• **What is needed**:
Look through the data below. Show each line where the string "computer" occurs.

(Dataset entries)

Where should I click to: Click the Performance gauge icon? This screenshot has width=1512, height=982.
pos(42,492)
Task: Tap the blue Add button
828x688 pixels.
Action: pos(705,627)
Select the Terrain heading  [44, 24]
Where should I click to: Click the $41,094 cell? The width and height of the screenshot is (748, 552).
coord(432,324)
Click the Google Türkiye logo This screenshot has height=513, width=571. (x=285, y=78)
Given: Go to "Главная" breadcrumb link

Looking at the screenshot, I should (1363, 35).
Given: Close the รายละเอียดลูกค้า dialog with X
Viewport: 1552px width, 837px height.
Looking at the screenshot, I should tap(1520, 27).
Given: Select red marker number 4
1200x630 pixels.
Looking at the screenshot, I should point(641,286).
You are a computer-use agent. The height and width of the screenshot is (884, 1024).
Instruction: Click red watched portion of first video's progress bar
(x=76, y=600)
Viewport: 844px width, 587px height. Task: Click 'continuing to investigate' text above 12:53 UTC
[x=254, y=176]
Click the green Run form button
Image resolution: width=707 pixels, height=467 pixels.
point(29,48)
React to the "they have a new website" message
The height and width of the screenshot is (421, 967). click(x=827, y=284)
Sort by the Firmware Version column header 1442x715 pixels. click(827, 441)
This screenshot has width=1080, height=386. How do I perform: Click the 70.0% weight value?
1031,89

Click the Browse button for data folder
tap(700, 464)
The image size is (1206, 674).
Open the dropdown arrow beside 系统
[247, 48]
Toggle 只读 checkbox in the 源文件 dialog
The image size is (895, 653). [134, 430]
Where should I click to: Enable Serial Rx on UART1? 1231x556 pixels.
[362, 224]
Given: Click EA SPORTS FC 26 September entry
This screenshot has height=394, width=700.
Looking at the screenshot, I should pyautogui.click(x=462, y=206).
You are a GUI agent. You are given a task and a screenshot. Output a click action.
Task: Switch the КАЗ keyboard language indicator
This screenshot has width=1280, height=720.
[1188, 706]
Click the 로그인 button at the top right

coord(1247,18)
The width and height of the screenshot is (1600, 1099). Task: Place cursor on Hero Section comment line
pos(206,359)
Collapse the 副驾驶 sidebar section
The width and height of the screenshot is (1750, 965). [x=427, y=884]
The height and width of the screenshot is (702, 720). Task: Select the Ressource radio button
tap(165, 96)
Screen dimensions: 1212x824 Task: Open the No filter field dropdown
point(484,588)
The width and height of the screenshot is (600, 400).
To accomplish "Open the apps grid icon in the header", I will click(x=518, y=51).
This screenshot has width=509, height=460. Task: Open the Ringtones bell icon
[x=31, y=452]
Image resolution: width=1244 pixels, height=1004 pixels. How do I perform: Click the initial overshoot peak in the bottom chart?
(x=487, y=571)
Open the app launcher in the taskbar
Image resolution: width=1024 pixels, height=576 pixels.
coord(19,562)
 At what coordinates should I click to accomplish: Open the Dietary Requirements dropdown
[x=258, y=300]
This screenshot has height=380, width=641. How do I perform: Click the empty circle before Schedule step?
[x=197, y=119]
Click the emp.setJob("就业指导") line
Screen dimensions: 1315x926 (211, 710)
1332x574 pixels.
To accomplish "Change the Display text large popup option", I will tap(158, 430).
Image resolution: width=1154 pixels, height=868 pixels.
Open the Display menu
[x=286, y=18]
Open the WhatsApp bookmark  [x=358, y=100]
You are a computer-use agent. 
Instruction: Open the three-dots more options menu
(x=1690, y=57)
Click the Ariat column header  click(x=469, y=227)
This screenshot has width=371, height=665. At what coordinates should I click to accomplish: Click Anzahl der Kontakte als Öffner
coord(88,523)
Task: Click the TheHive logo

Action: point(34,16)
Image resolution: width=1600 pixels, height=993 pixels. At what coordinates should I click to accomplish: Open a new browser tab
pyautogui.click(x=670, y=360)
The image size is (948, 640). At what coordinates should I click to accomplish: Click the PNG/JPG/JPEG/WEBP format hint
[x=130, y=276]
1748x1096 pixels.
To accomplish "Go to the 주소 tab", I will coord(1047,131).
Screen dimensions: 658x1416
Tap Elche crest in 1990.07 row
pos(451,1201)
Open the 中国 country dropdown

• **Worked solution**:
You are a computer-use agent. The height and width of the screenshot is (884, 1024).
You are a computer-use agent. 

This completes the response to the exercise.